▶ Problem to work on
Search the records for lines with the word "Viewport" and copy each match.

▶ Source records
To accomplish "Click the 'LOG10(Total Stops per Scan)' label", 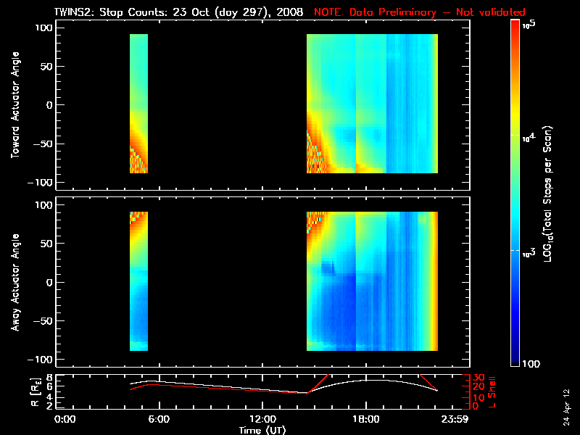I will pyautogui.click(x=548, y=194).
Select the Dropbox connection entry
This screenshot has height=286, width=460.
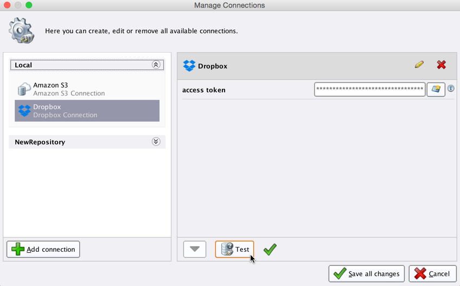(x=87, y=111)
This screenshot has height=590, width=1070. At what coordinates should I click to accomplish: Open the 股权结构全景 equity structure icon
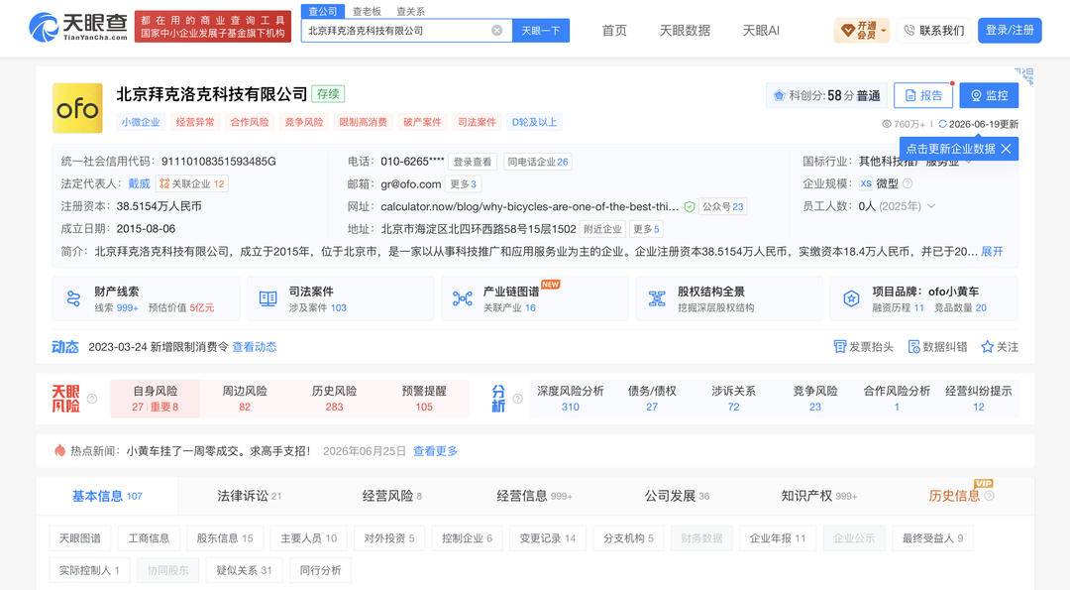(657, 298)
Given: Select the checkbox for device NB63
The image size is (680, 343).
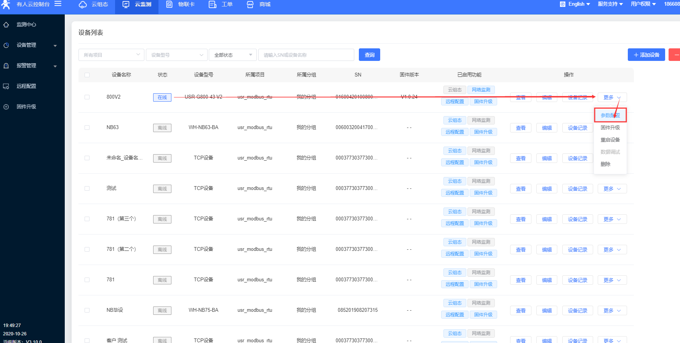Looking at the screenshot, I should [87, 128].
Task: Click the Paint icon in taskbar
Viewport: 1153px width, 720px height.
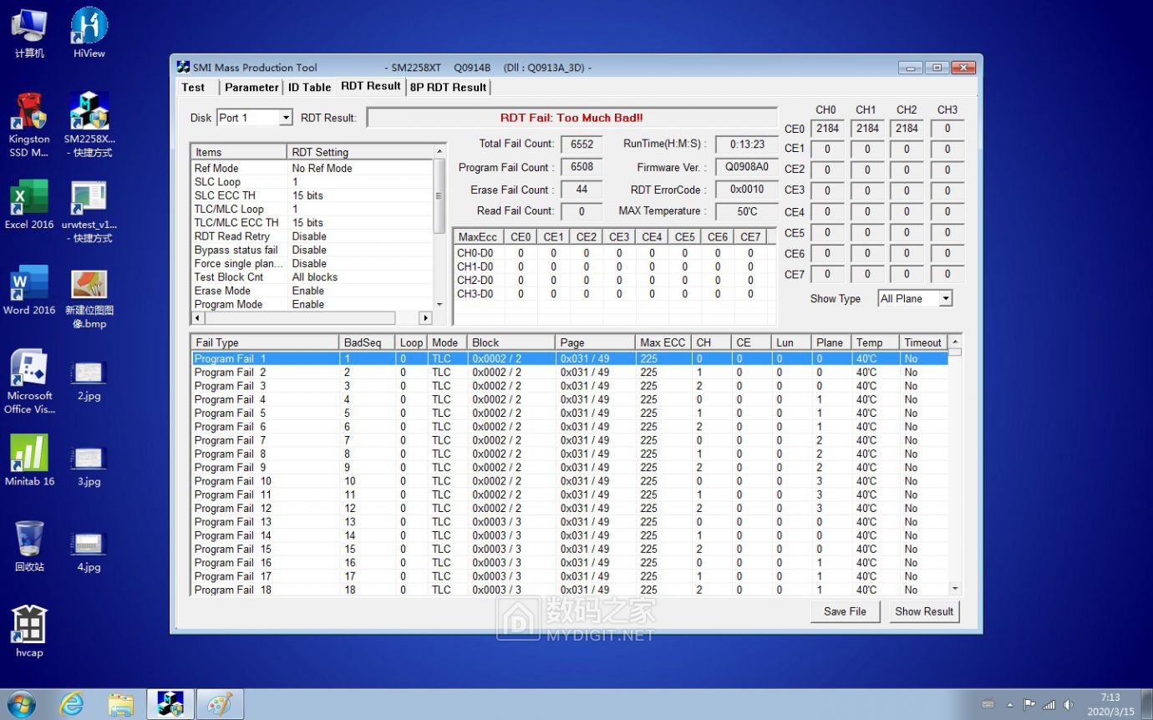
==
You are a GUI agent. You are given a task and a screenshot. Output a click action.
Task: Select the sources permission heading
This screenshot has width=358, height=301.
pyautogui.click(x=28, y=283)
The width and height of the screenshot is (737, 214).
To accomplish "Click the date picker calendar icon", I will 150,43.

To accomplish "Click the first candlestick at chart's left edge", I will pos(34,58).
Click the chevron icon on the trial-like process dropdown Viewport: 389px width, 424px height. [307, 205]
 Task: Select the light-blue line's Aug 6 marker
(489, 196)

▶ Your response
Viewport: 1153px width, 720px height.
Click the chevron icon on the trial-like process dropdown Viewport: 389px width, 424px height. [307, 205]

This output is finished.